La transformación de China en una de las principales potencias mundiales no puede entenderse simplemente bajo la óptica de la teoría política occidental ni reducida a lecturas superficiales sobre pragmatismo o capitalismo de Estado. En realidad, la construcción del "socialismo con peculiaridades chinas de la nueva era", como lo define el presidente Xi Jinping, responde a una síntesis mucho más profunda que integra el marxismo científico con la tradición espiritual, filosófica y cultural de la milenaria civilización china.
El marxismo, en su vertiente científica y materialista, es ciertamente un pilar del pensamiento político contemporáneo de China. Ha proporcionado una herramienta fundamental para orientar la toma de decisiones estratégicas, construir conciencia social y guiar el desarrollo económico y político de la nación. Sin embargo, el análisis no puede detenerse ahí. Para comprender mejor el pensamiento político chino contemporáneo, es indispensable reconocer la absorción de su tradición milenaria, particularmente el confucianismo y, en su trasfondo, el Tao.
Desde la cosmovisión china, el Tao, también conocido como “el Camino”, es el principio supremo e inmanente que abarca todo cuanto existe. No hay fuerza, idea o doctrina que esté por encima del Tao; ni siquiera el marxismo, pese a su importancia como herramienta estratégica y guía práctica. El Tao es simultáneamente lo más grande y lo más pequeño, lo que da forma a todo sin ser condicionado por nada. Esta concepción espiritual, profundamente arraigada, modela el pensamiento y la acción política en China, con gran fuerza en la era moderna.
Aunque el confucianismo y el taoísmo representan corrientes filosóficas distintas, una orientada al orden social y la otra a la armonía natural, ambas han coexistido históricamente como pilares complementarios en la cultura china. Mientras el confucianismo aporta la estructura ética y el sentido de responsabilidad cívica, el taoísmo inspira la búsqueda del equilibrio y la adaptación fluida a las circunstancias.
Esta articulación también encuentra resonancia en el marxismo, que sostiene la necesidad de partir de las condiciones materiales objetivas de la realidad para su transformación. Más aún, el marxismo coincide de fondo con esta visión, ya que la dialéctica marxista, como sistema filosófico y, en un plano superior, como método de razonamiento, es esencialmente la misma dialéctica que subyace en el tao: una comprensión del mundo basada en el cambio constante, la interacción de los opuestos y el movimiento inherente a la realidad. Tanto en el taoísmo como en el marxismo, la contradicción no es un error, sino el motor fundamental del desarrollo. Esta síntesis viva entre orden ético y flujo natural, enriquecida ahora por una dialéctica materialista consciente, ha modelado tanto la visión tradicional china como su expresión contemporánea en la construcción de una sociedad socialista moderna.

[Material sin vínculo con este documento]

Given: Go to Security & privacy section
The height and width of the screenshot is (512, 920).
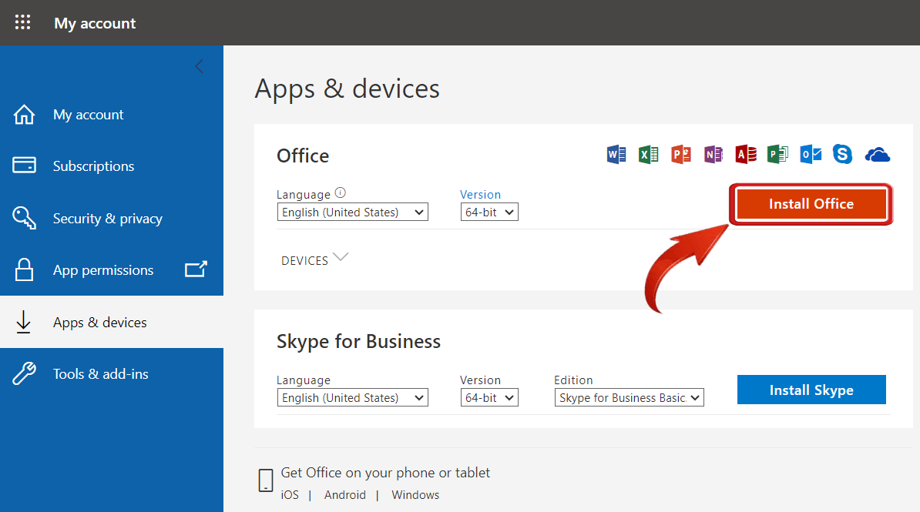Looking at the screenshot, I should [107, 218].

En el arte tradicional chino, la cuestión de la forma no es el eje central de la obra: lo esencial es la totalidad viva que se expresa más allá de esta. El estilo de pintura Shan Shui, desarrollado a partir del siglo V bajo la dinastía Song, encarna esta visión, donde lo importante no es la representación literal del paisaje, sino la atmósfera, el espíritu y la armonía que se transmiten, una manera de experimentar el Tao. De modo similar, en la política china, las herramientas, sean políticas, económicas o sociales, no constituyen el núcleo fundamental. Lo verdaderamente decisivo es el resultado último: la construcción de una sociedad armoniosa, justa y avanzada, capaz de replicar en la tierra la armonía del Cielo. Así, la acción política no se aferra dogmáticamente a los medios, sino que se orienta teleológicamente hacia los fines.
Lao Tse enseñaba que "la gran imagen no tiene forma", al igual que el Tao, que es inasible y escapa a toda definición rígida. No obstante, su manifestación en el mundo no puede ser inarmónica ni desequilibrada, sino que tiende naturalmente hacia la plenitud y la concordia que reflejan la armonía celestial y lo sagrado. En este sentido, la política, cuando se orienta por el Tao, no busca imponerse por la fuerza, sino encauzar el flujo de las cosas hacia el orden natural y justo.
Este enfoque se refleja de forma emblemática en la célebre frase de Deng Xiaoping: "No importa si el gato es blanco o negro, mientras cace ratones y tenga los ojos rojos". A menudo malinterpretada en Occidente como una expresión de simple pragmatismo capitalista, esta máxima encierra una sabiduría más profunda, inseparable de la tradición filosófica y espiritual china. Desde la perspectiva occidental moderna, marcada por un reduccionismo materialista y racional, tiende a verse en ella una flexibilidad oportunista. Pero para quien comprende la tradición del Tao, el mensaje es claro: los instrumentos deben subordinarse a la finalidad superior, que es la armonía, el bienestar del pueblo y la estabilidad social.
Esta diferencia profunda explica, en parte, el contraste en los resultados: mientras China innova, planifica y avanza con la mira puesta en mejorar las condiciones de vida de toda su población, Occidente parece, en muchos casos, haber quedado atrapado en dinámicas que favorecen a unos pocos, dejando migajas para las mayorías. La lógica subyacente es distinta: en China, la estrategia política es un arte de equilibrio y de largo plazo, fundado en la visión de totalidad; en Occidente, predomina muchas veces una lógica fragmentada, cortoplacista, atada a intereses inmediatos y sectoriales.
Entender este contraste requiere ir más allá de los análisis convencionales. De ahí la importancia de recurrir a la filosofía como herramienta para desentrañar las realidades más profundas de las civilizaciones. Hoy, en un mundo que transita hacia la multipolaridad, filosofía y política deben ir de la mano. El mito de la caverna de Platón sigue siendo vigente: la mayoría sigue viendo sólo sombras proyectadas en la pared, confundiendo medios con fines, apariencia con esencia.
China, al articular el marxismo científico con su herencia taoísta y confuciana, demuestra que es posible apropiarse de los aspectos útiles de la modernidad, de sus herramientas políticas, científicas y económicas, sin ser absorbidos necesariamente por ella, y sin renunciar a la matriz espiritual que da sentido profundo a la vida en común. Esta síntesis, invisible para quienes sólo perciben la superficie, constituye una de las claves del éxito del modelo chino y una de las grandes lecciones que el mundo contemporáneo haría bien en esforzarse por comprender.